### Stored data entries:
Start of Block

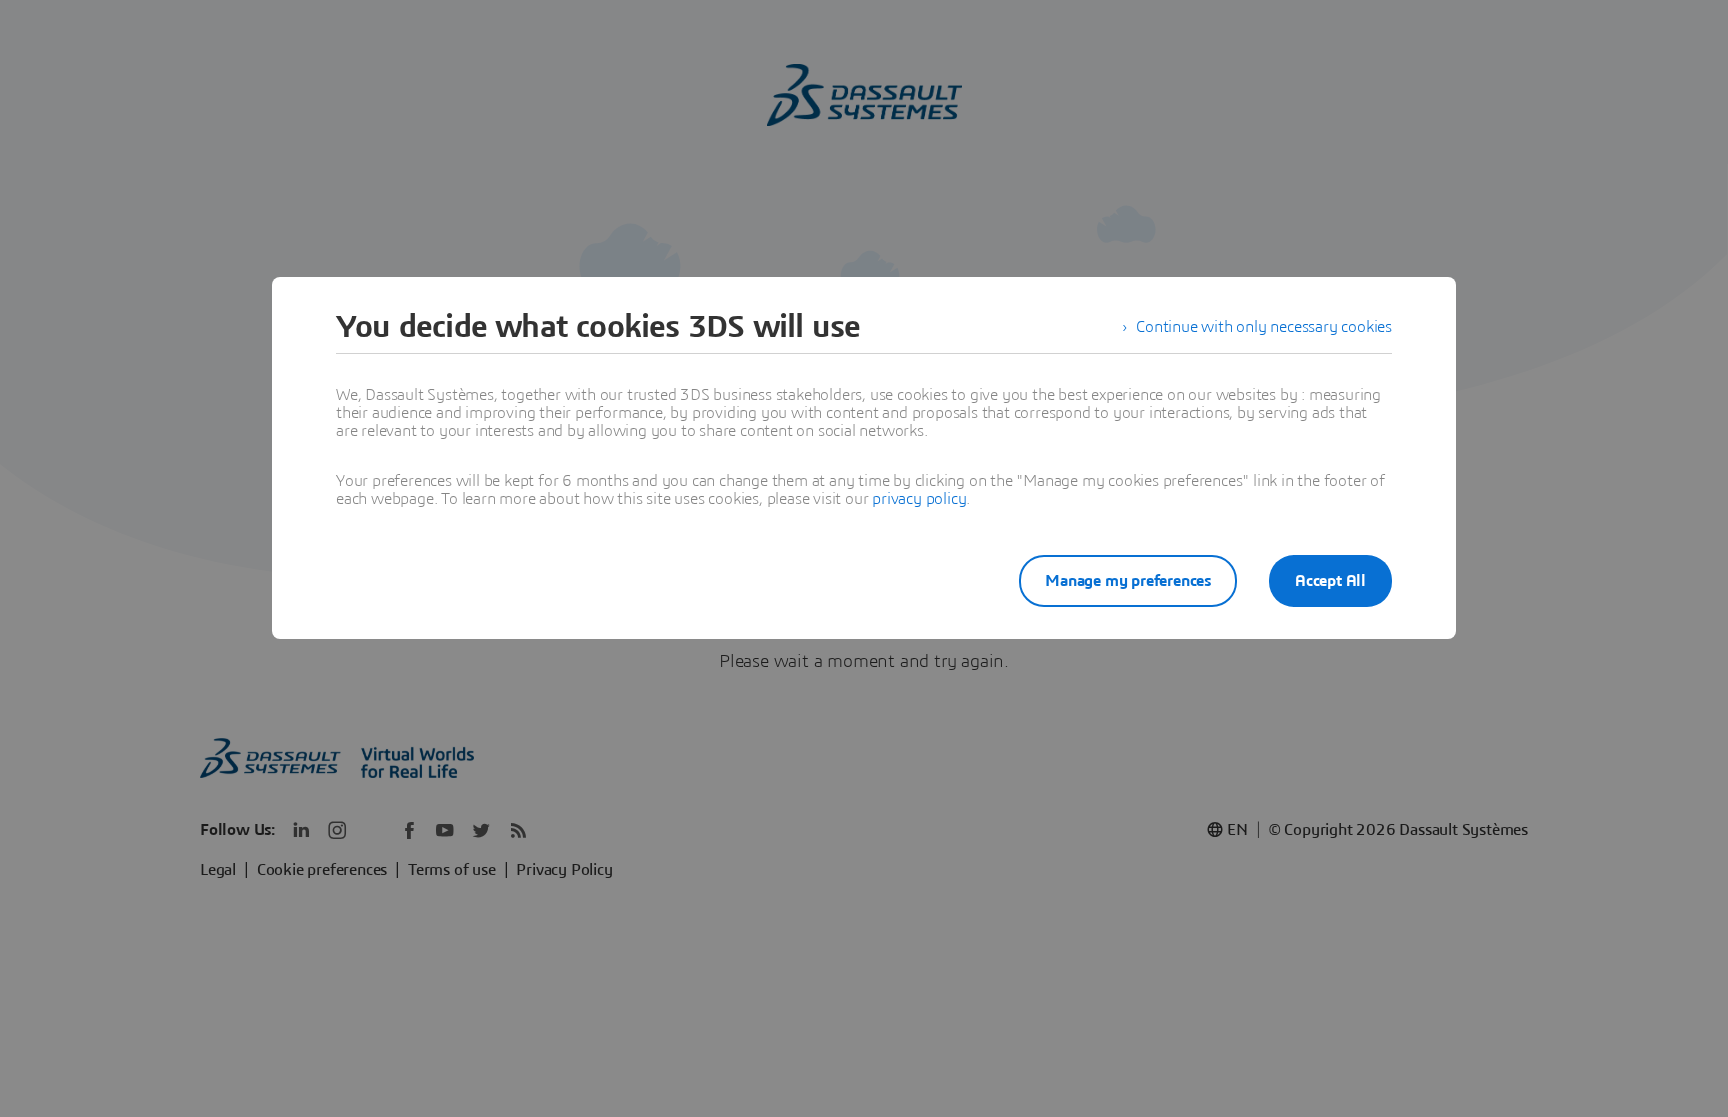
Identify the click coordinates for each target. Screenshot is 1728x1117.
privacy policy (919, 499)
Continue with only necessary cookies (1264, 327)
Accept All (1330, 581)
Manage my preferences (1128, 581)
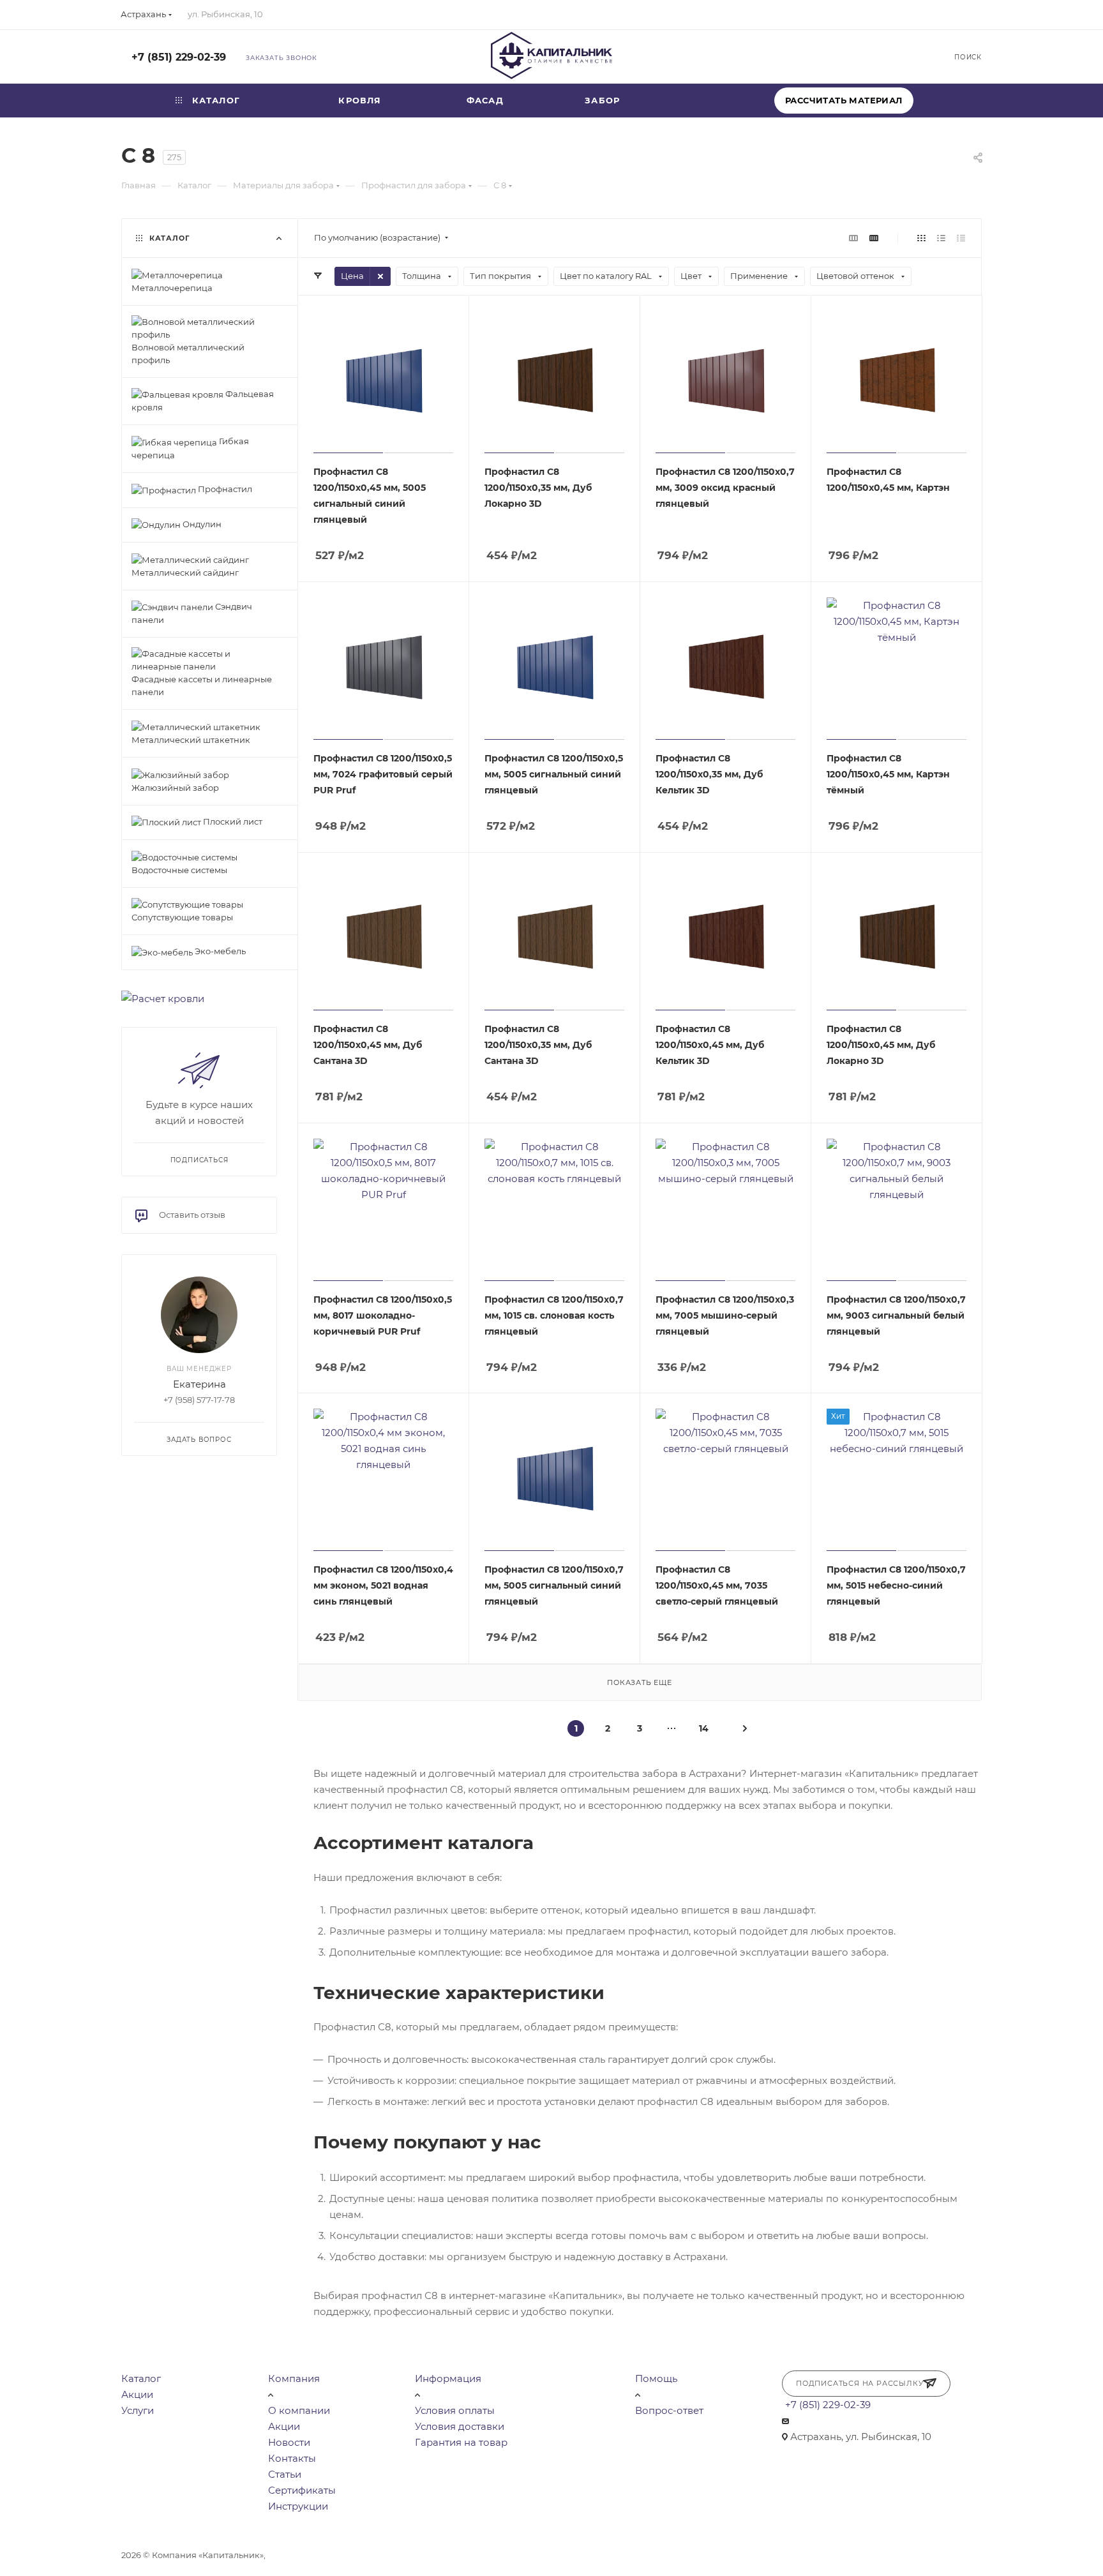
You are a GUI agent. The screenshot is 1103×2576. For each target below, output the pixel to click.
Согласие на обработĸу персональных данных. (646, 2555)
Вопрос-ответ (669, 2410)
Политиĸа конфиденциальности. (237, 2569)
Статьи (284, 2474)
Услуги (137, 2410)
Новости (289, 2442)
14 (704, 1728)
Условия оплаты (455, 2410)
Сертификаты (302, 2490)
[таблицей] (961, 237)
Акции (137, 2394)
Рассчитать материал (844, 100)
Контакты (292, 2458)
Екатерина (199, 1384)
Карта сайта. (516, 2555)
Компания (294, 2378)
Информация (448, 2378)
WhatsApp (902, 56)
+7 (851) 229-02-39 (178, 57)
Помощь (656, 2378)
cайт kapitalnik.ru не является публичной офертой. (378, 2555)
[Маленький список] (853, 237)
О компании (299, 2410)
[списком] (941, 237)
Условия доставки (459, 2426)
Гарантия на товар (461, 2442)
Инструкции (298, 2506)
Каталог (141, 2378)
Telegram (868, 56)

End of Block

### TRY IT:
Look for the string "click" in the entries above. Copy every line that has it.

### WRITTEN RESPONSE:
Identify the click coordinates for each target. Screenshot is 1728x1117.
You are a GUI agent. The screenshot is 1103×2576. For each target below, output the pixel to click.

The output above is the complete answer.